You should only ever "dump" outliers, kicking and screaming, being very certain they are errors.

You should certainly not dump them on a reflex!

Best thing I can do is quote my FAQ part on this;

Removing outliers can cause your data to become more normal but contrary to what is sometimes perceived, outlier removal is subjective, there is no real objective way of removing outliers.

Always remember that these points remain observations and you should not just throw them out on a whim. Instead you should have good reasons to remove your outliers. There may be many truly valid reasons to remove data-points. These include outliers caused by measurement errors, incorrectly entered data-points or impossible values in real life. If you feel that any outlier are erroneous data points and you can validate this, then you should feel free to remove them.

On the other hand, if you see no reason why your outliers are erroneous measurements then there is no truly objective way to remove them. They are true observations and you may have to consider that the assumptions of your test do not correspond to the reality of your situation. You could always try a non-parametric test (which in general are less sensitive to outliers) or some other analysis that does not require the assumption that your data is normally distributed.

Deletion of outlier data is a controversial practice frowned on by many scientists and science instructors

Last edited:

if dumping outliers is good enough for NASA then it's good enough for me

nah, in all seriousness. i was really into this (and other good statistical practices) like a few years ago... then when i started doing stats consulting for students and profs alike i realised everybody was dumping them (or tinkering with their data in other unspeakable ways) and kept on saying no... then the weeks became months and the months became years and i started noticing that even after people had gone through the mandatory research methods courses where they were instructed to

i felt too tired to swim against the current and just lost interest. i now know it shouldn't be done and i guess i'm quite happy with that.

Sure the measurements are murky and the type of data you work with isn't particularly nice... but I don't see it as a good thing if people use a method that basically makes the statistical portion of the analysis... worthless. To me that doesn't sound like science - it's more like wishful thinking... "I want this theory to be right so I'll just manipulate the data to make it more clear that my theory is correct".

Throw them away?

Pretend that all the data are always correct?

I think that it is a basically good scientific attitude to be skeptical towards the data. They know that “maybe we have done something wrong here” and they want to check!

One procedure I have heard of is that it they get a very high value, then they measure it again. And if the second measurement is also large, then they throw away the second value and keep the first, since it seemed to be okay.
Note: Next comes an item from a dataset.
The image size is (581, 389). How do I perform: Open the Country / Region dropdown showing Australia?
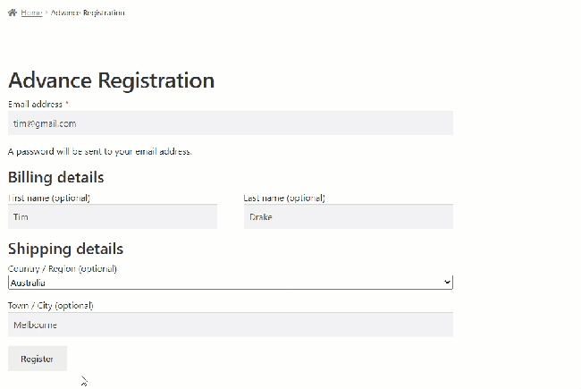coord(223,283)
Else keep the second.

What about that procedure?

Throw them away?

Pretend that all the data are always correct?

Look at how this guys deals with outliers (3 min): http://www.youtube.com/watch?v=GXy__kBVq1M

This certainly seems like a more "healthy" way to think about outliers.

Sure they may be wrong, but they may also be telling you something.

So, what do the above writers suggest to do about outliers?

One procedure I have heard of is that it they get a very high value, then they measure it again. And if the second measurement is also large, then they throw away the second value and keep the first, since it seemed to be okay. Else keep the second.

Practical: Not everyone has the resources to measure again.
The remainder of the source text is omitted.